Researchers from Columbia University’s Mailman School of Public Health created an algorithmic model to glean a more accurate picture of the virus’s spread than was conveyed by data reported by states and locales to the Centers for Disease Control (CDC) that was weakened by undercounts of active cases and incomplete information that didn’t incorporate metrics such as breakthrough COVID infections or patients who were sick but didn’t need to be hospitalized. According to their research, the true number of cases could be about five times the number of confirmed cases tracked by Johns Hopkins University last year.

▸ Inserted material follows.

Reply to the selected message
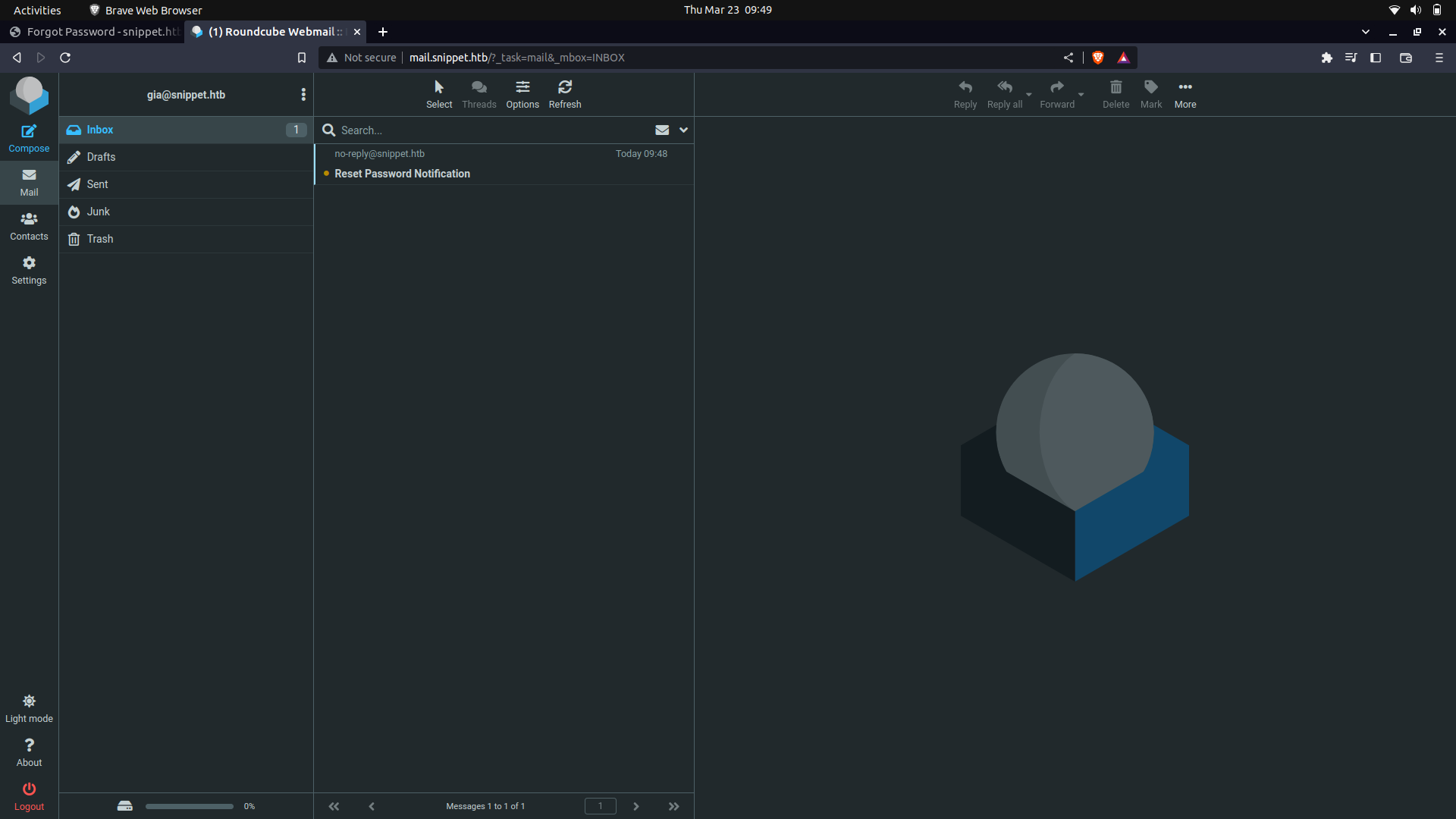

“The vast majority of infections were not accounted for by the number of confirmed cases,” said Columbia University professor of environmental health sciences and one of the study’s authors, Jeffrey Shaman, of the findings. “It is these undocumented cases, which are often mild or asymptomatic infections, that allow the virus to spread quickly through the broader population.”

The Columbia team’s model simulated the coronavirus’s spread in 3,142 U.S. counties and considered factors such as how many people may move between locales in a given time. It analyzed five major metropolitan areas in the U.S. including Los Angeles, New York, Chicago, Miami, and Phoenix, as well as data from across the country, and found that three separate waves of COVID had lopsided effects in 2020 depending on the season and your physical location.

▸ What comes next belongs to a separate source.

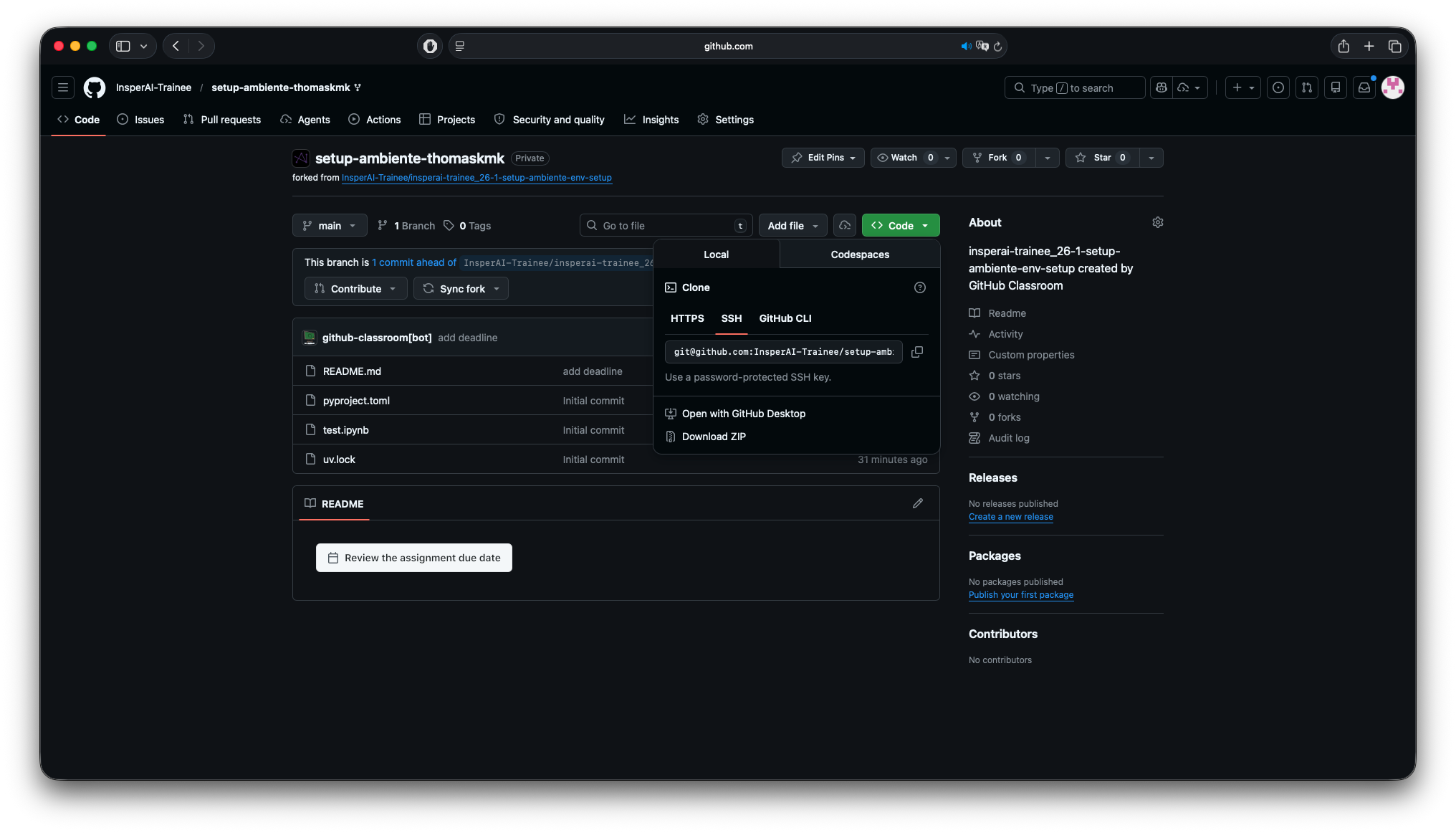Open the Add file dropdown
The image size is (1456, 833).
pyautogui.click(x=792, y=226)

For instance, the first major set of cases stemmed from densely populated urban areas in states such as New York and California, while the summer ravaged Southern states and parts of the Midwest. Infections saw a lull in New York and Chicago in the summer months while Los Angeles experienced a new wave during the same time. In states across the upper Midwest and the Mississippi Valley, more than 60% of the population had had COVID by the end of 2020, according to the study, while major metropolitan regions saw between 44% and 52% of their residents infected.

But the more telling number going forward is the virus’s contagion rate. Researchers found that about 0.77% of the U.S. population, or one in 130 people, were actively contagious at the close of last year even if they weren’t all dying or in the hospital, and that there was an even higher share of contagious people in urban and metropolitan areas. That doesn’t even account for so-called latent infections where someone is infected with the pathogen but not yet contagious.

COVID vaccines and stricter public health measures can help make a significant dent in those figures by the end of 2021. But challenges remain owing to inconsistently enforced safety measures across the nation and strains like the Delta variant that may present more of a challenge for certain coronavirus jabs. There’s also the question of how long, and how strongly, COVID immunity persists over time as antibody levels begin to dwindle—and how much Americans will embrace booster shots as they become more widely available.

“While the landscape has changed with the availability of vaccines and the spread of new variants, it is important to recognize just how dangerous the pandemic was in its first year,” said Columbia assistant professor and study author Sen Pei. In their pandemic prognosis for 2021, the researchers predict the coronavirus will continue to spread among the previously uninfected as breakthrough and mild cases continue to hamper public health efforts by facilitating this spread.

There have been more than 38 million coronavirus cases reported in the U.S. to date, according to Johns Hopkins, and per Department of Health and Human Services (HHS) hospital utilization data, the massive surge of Delta variant–linked infections in the past few months pushed the number of people currently hospitalized with COVID past 100,000 for the first time since January.